= Lluvia de peces =

Rain of fish in Yoro, Honduras

Location of the Yoro department

The lluvia de peces (lit. 'rain of fish'), also known as aguacero de pescado (lit. 'downpour of fish'), is a phenomenon in Yoro, Honduras, wherein fish are able to be found on the ground after large storms. It has been occurring for over a hundred years, said by residents to occur yearly in the mid-year rainy season. They have been described as a form of rain of animals, though they do not appear to fall from the sky.

==Festival==
Beginning in 1998, locals of the department of Yoro, Honduras have held an annual Festival de Lluvia de Peces to celebrate the phenomenon. The date of the festival is variable, coinciding with the first major rainfall in May or June. The festival includes a parade and carnival.

==Explanations==

===Scientific===
The explanation generally offered for the rain of fish is meteorological, often speculated to be strong winds or waterspouts, as is commonly proposed when attempting to explain similar occurrences of raining animals. The nearest marine source for the fish is the Atlantic Ocean, about 72 km away, though this explanation might be seen as unlikely due to the improbability of waterspouts collecting fish in the open sea every year in May or June and transporting them directly to Yoro.

Alternatively, the fish may have originated in fresh water and moved from a nearby river into a subterranean water current or cave system in response to seasonal changes.
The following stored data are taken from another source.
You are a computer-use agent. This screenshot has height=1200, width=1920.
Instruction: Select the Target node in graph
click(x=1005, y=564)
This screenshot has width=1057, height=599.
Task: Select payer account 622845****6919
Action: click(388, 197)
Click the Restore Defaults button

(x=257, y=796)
Subsequent heavy rains wash the fish up out of this habitat and the water recedes to leave the fish stranded.

===Miraculous===
To some in the area, naturalistic explanations are disregarded in favour of miraculous explanations. Spanish priest Father José Manuel de Jesús Subirana arrived in Honduras in 1855 and stayed until his death in 1864. In legend, it said that: "Father Subirana saw how poor the people of Honduras were and prayed three days and three nights asking God for a miracle to help the poor people and to provide them with food. After these three days and nights, God took note of this and there came a dark cloud. Many tasty fish fell from the sky, feeding all the people. Since then this wonder is repeated every year."